PASSAGE SHOWN >>
#####
Alright take two on this post. *shakes a tiny fist at wordpress* I just had to add every line break manully through the html editor. Not a happy camper. =[
Every single night the same arrangement
I go out and fight the fight.
Still I always feel the same estrangement
Nothing here is real, nothing here is right.
I’ve been making shows of trading blows
Just hoping no one knows
That I’ve been going through the motions
Walking through the part.
Nothing seems to penetrate my heart…
So recently my WoW Horde guild broke up. (note) I had a big long bit here about the how and why, but I decided not to post it. No more dwelling on what was, time to concentrate on what IS. (endnote)
I had to find a new guild. I HAD TO. I described it to my friend today as this:
[12:31] Bunny Blindside‧: with wow its sort of like
[12:32] Bunny Blindside‧: its a treadmill set to a high speed
[12:32] Bunny Blindside‧: and if you falter at all, suddenly youre flying off on your ass
[12:32] Bunny Blindside‧: and its impossible to get back on
I feel that in WoW I am not enjoying myself unless I am pushing for something. I enjoy being a competitive raider. I enjoy being first or second to do things (or trying to be, at least), to come up with new strategies, to complete achievements with a team that no one else has done. So I decided to get back in the saddle after the death of my 10 man guild and that meant going straight to the top – a 25 man hard mode progression guild. My experience was valuable – my gear was not quite where it ought to be, but people who need a certain class or type of person are willing to overlook that.
#####
(Element and text location data)
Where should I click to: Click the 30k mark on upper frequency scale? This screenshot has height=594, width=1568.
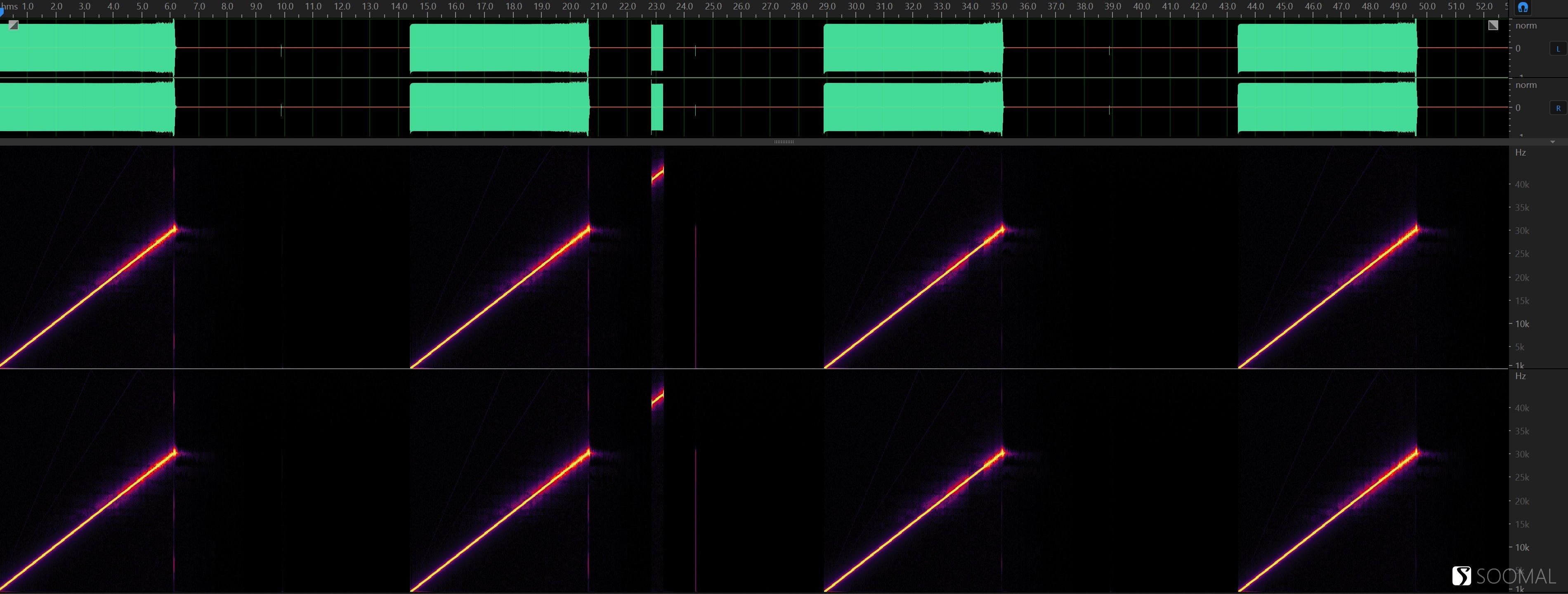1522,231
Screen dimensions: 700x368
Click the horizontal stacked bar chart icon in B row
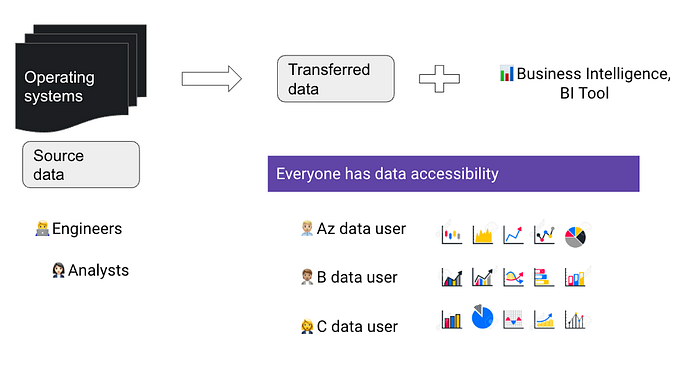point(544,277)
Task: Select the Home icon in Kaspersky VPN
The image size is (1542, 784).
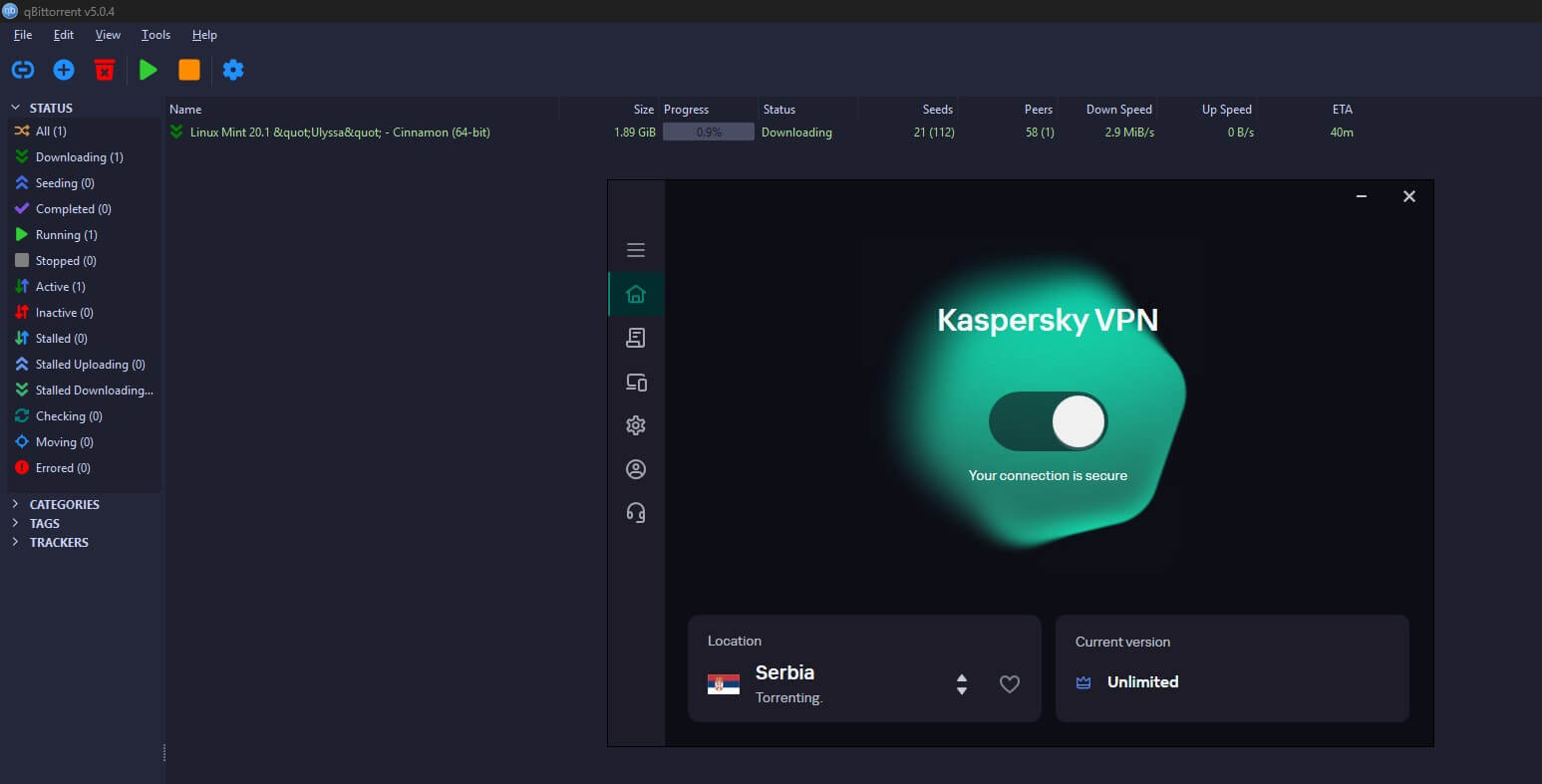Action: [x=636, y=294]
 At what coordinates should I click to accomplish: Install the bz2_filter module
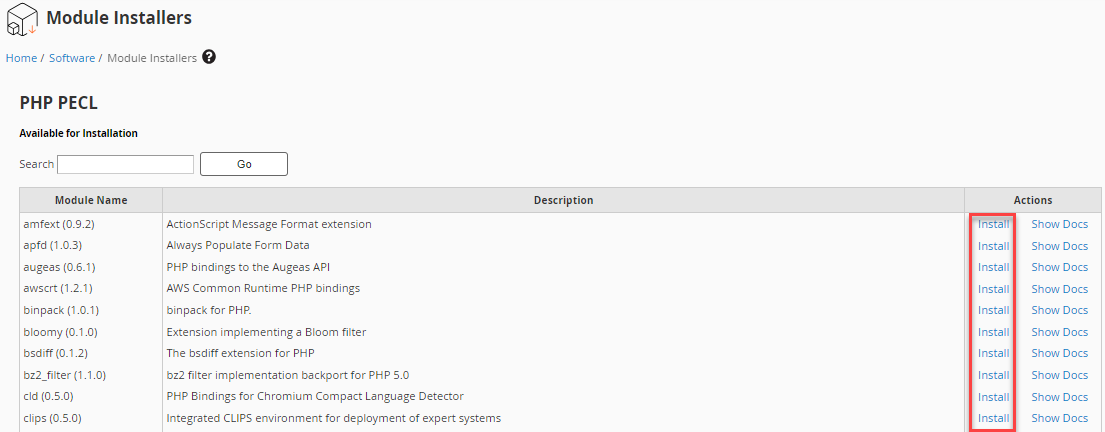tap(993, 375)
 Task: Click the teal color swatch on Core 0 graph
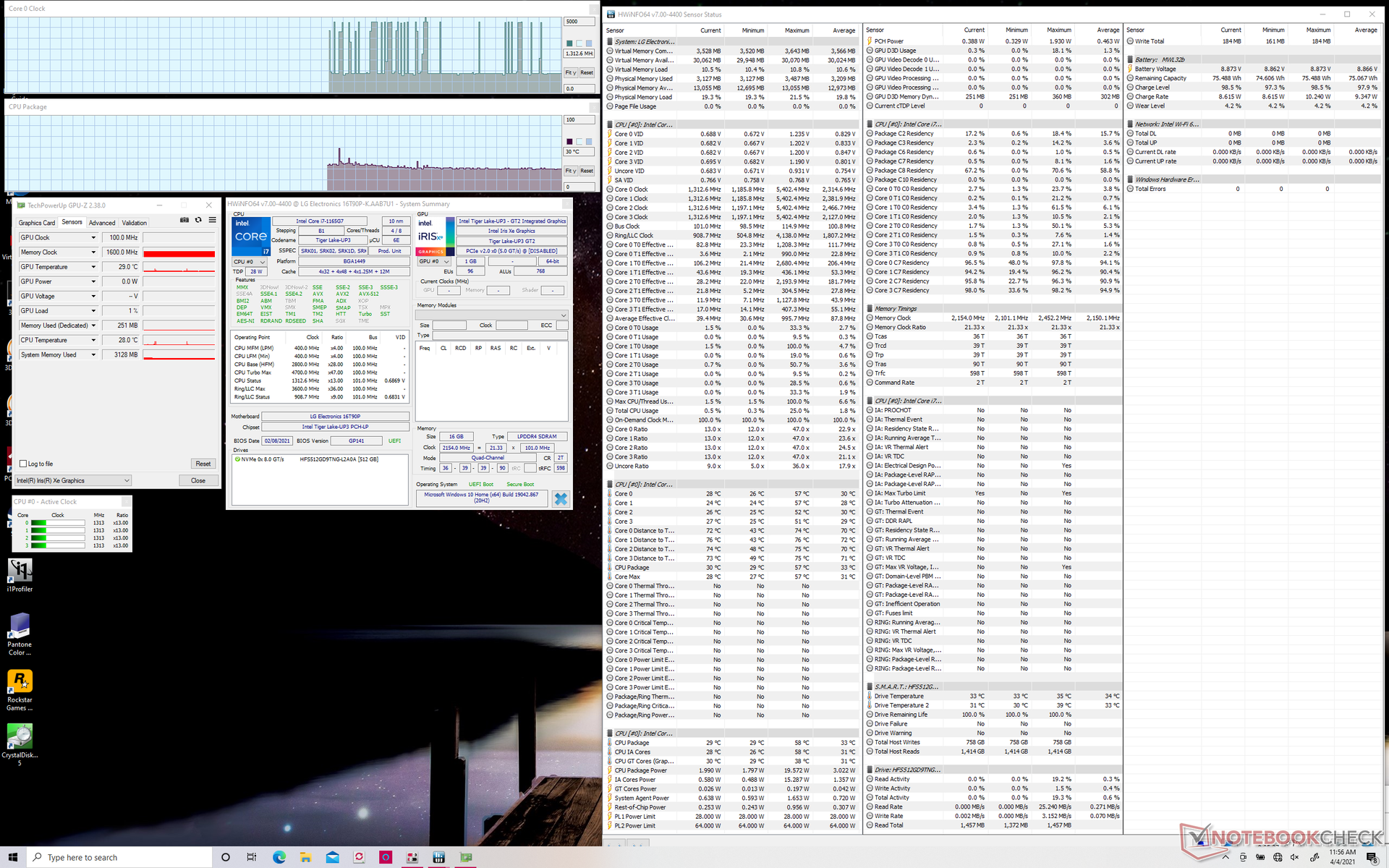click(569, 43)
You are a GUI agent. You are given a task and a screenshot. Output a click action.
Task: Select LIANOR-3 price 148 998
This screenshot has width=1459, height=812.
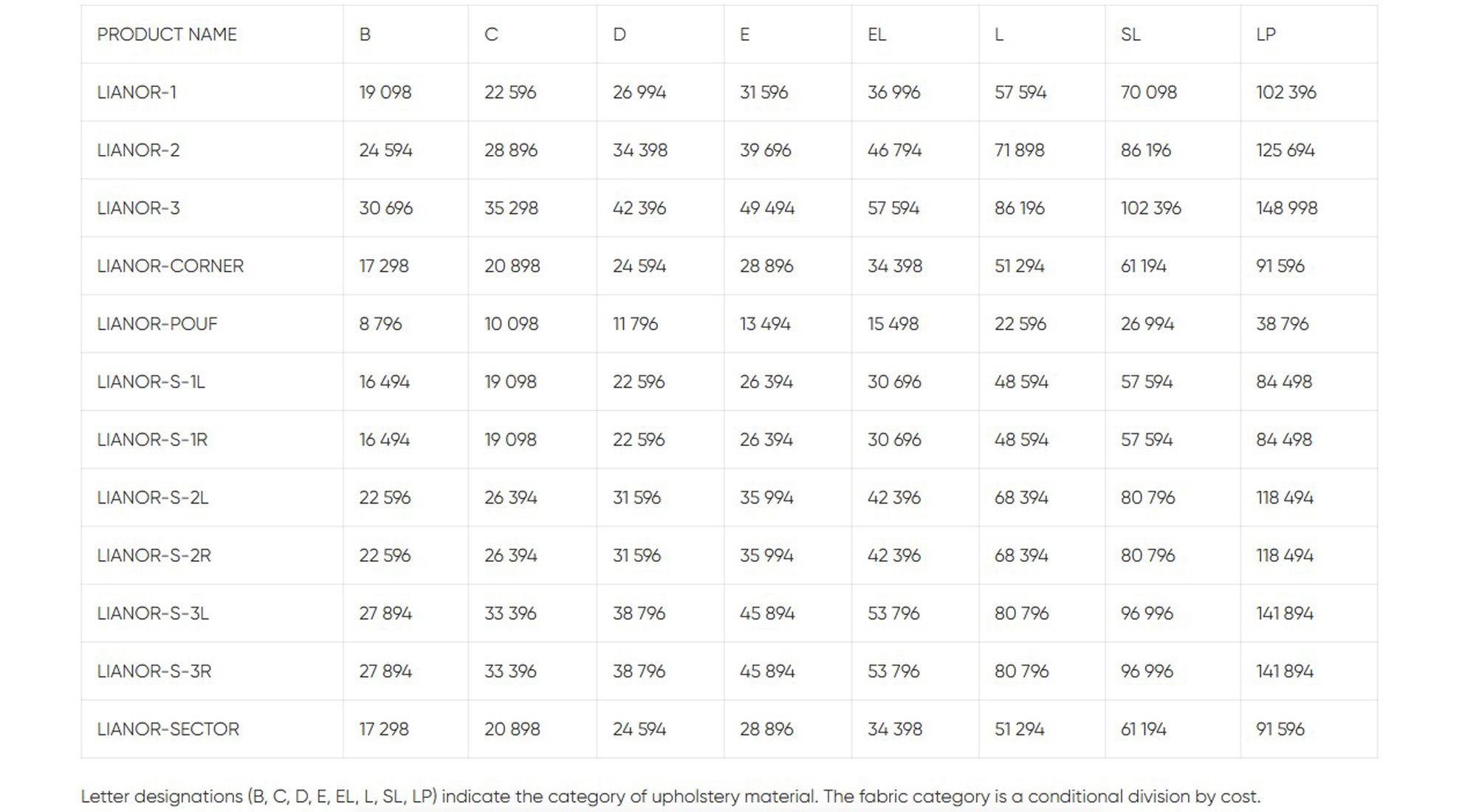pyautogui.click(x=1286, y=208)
#####
PROBLEM REQUIREMENTS >> Carry on the blog post about joining a new World of Warcraft raiding guild, starting right after its final sentence.

EXERCISE RESULT >>
So I got several replies of interest, and I chose carefully. I researched realms, researched guilds, and ended up on Lightbringer. I wanted to be Alliance but I wanted to make sure it was a realm where my chosen faction held Wintergrasp because I don’t want to have to wait to get my extra emblems and loot chances. I checked out the economy. I checked out the trade channels. I checked literally everything I could check. And I got into a good guild. They are really nice people. They’re progressing not too shabbily.
But there are problems. 1) The raid leader talks really fast and has a canadian accent. I have no idea what he saying half the time. Thank god I know the fights well enough to improvise. 2) my gear is way, way behind. I thought I was about 200 haste behind the other resto shaman – I found out I am FIVE hundred haste behind – levels I simply cannot attain with the gear I have. And there are no upgrades readily available to me. 3) I’m not having fun.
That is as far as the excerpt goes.